Problem to work on
An exact copy of the entries is required, excluding any pictures.

Provided data
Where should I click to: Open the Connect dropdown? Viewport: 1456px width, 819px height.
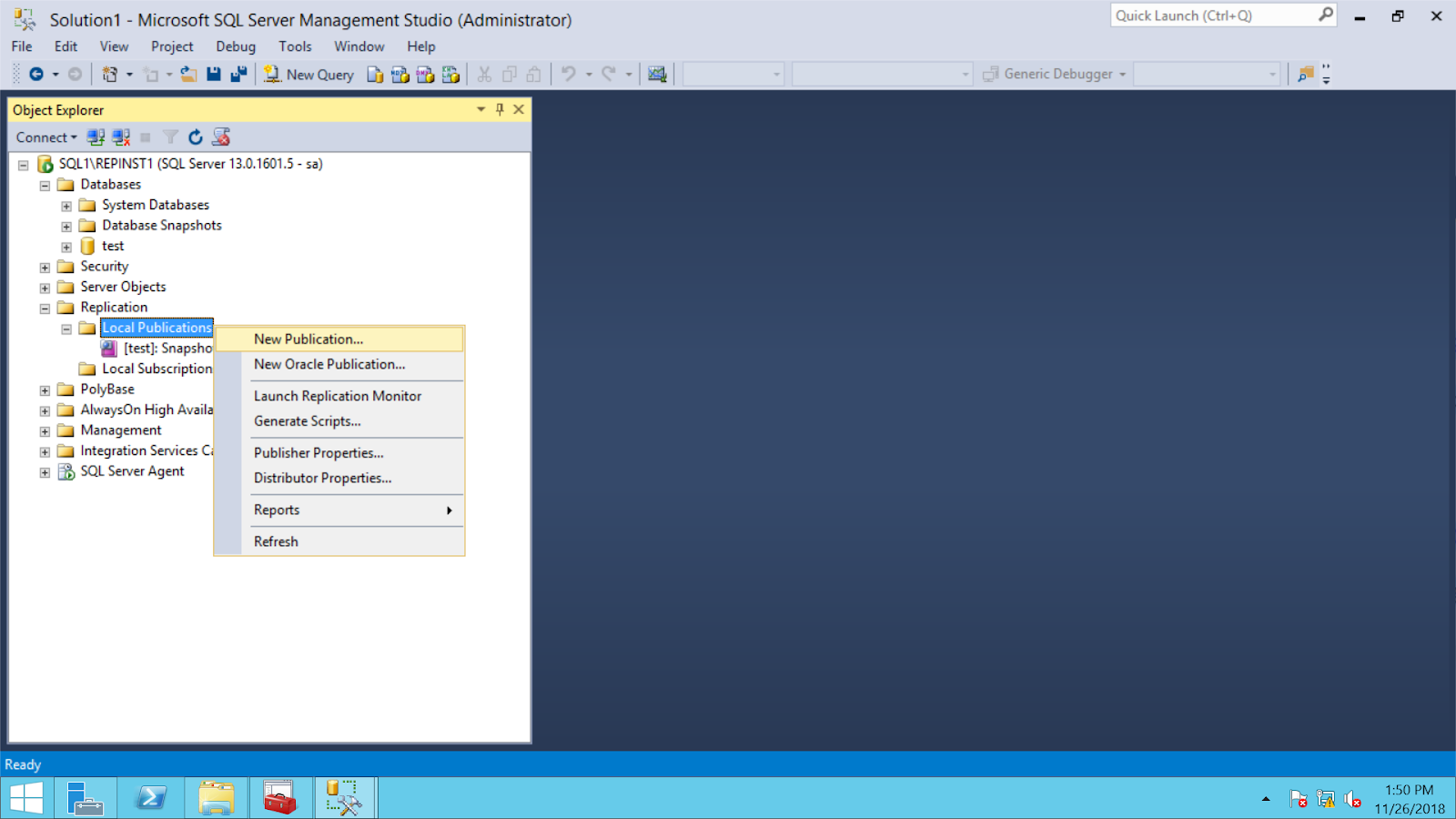[45, 136]
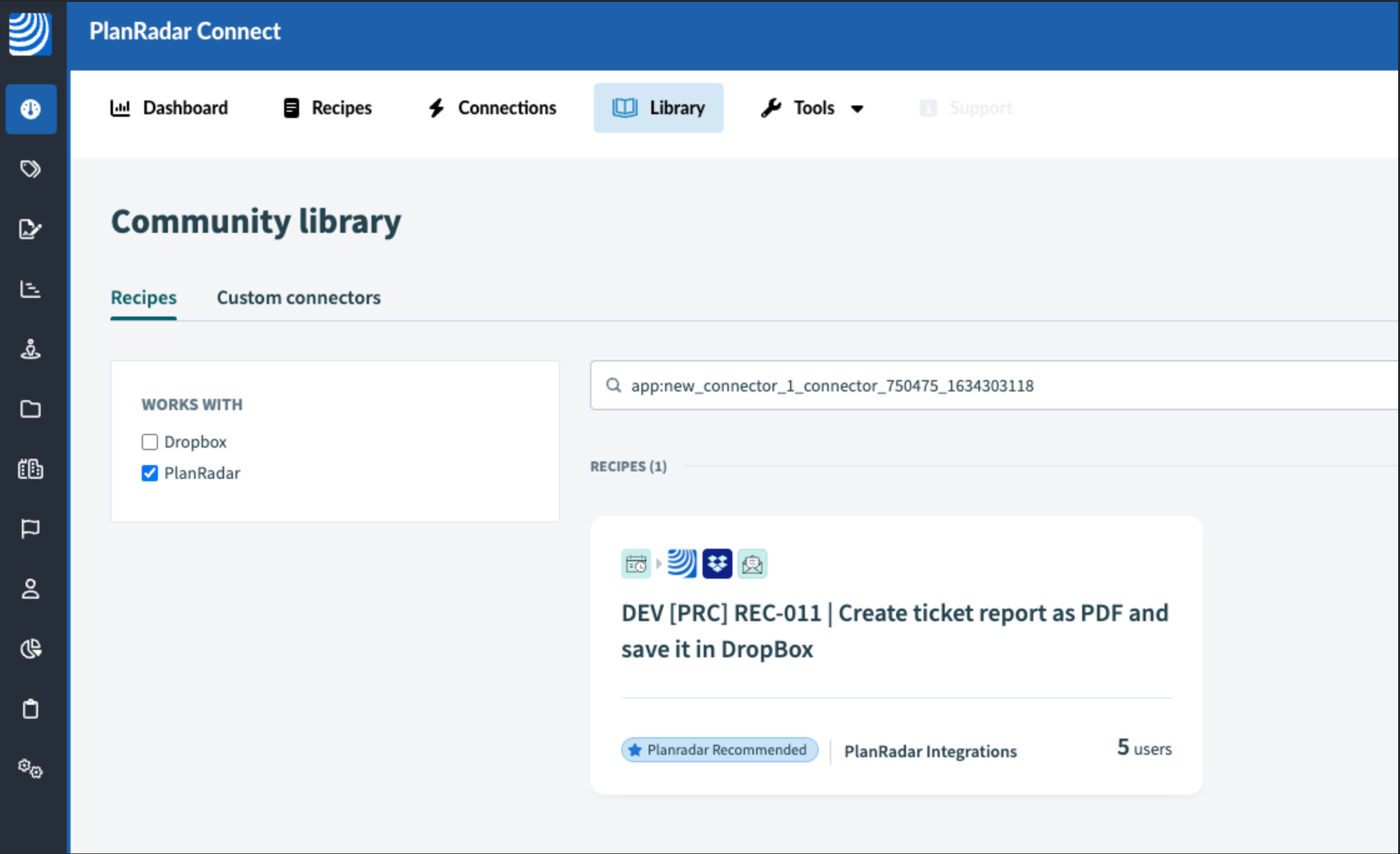Click the pie chart sidebar icon
The width and height of the screenshot is (1400, 854).
pyautogui.click(x=31, y=649)

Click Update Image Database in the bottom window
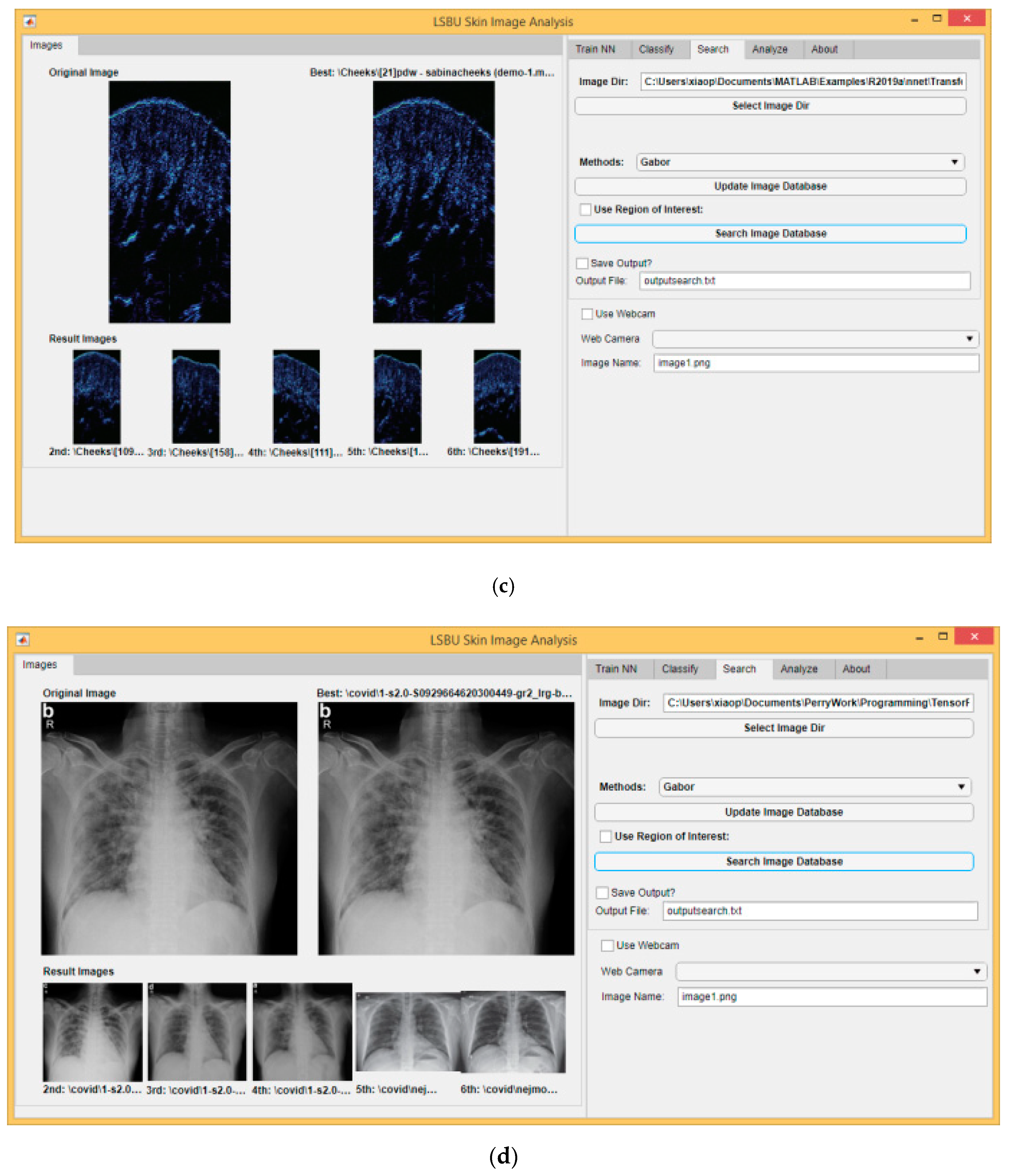[784, 812]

Task solution
Where should I click to: Open the Connect dropdown? Viewport: 1456px width, 819px height.
[45, 136]
Click the pie chart sidebar icon
The width and height of the screenshot is (1400, 854).
pyautogui.click(x=31, y=649)

Click Update Image Database in the bottom window
[784, 812]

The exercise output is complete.